*** Opening of RAW DATA ***

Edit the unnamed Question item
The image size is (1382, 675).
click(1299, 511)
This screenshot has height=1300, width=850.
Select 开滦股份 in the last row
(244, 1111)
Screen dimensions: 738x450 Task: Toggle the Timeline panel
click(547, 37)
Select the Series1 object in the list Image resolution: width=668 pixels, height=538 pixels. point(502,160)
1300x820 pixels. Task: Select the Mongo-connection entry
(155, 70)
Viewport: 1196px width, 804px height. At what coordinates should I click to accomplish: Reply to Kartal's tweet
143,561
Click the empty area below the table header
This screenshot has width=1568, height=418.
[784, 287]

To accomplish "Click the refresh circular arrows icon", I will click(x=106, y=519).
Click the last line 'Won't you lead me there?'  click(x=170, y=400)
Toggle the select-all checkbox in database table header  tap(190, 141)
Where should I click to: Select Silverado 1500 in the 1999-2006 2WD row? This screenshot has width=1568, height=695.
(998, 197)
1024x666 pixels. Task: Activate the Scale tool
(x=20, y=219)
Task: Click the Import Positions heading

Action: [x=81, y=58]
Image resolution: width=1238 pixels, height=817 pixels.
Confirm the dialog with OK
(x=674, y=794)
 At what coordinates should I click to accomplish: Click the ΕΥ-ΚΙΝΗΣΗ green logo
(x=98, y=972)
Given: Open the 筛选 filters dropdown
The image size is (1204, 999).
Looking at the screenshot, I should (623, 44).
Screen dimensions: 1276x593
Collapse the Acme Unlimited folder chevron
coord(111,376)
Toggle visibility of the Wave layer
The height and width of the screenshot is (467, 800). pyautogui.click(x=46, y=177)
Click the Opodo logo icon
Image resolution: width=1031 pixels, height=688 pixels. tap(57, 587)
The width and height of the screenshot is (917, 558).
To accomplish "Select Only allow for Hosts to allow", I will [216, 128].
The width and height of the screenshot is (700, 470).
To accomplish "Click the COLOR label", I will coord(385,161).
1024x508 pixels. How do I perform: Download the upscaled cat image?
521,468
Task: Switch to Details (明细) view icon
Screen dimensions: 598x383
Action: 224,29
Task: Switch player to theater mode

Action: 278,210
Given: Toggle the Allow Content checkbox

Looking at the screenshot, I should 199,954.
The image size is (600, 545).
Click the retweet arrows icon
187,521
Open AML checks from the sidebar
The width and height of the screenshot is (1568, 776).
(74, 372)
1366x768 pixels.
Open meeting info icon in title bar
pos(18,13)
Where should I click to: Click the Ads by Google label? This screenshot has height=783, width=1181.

*** Close of RAW DATA ***

● **WHAT YOU SHOULD DO**
Show me all lines in the records that contain "label".

● **RESPONSE AREA**
To accomplish "Click the COLOR label", I will coord(385,161).
Where should I click to: Click the Ads by Google label? This screenshot has height=783, width=1181.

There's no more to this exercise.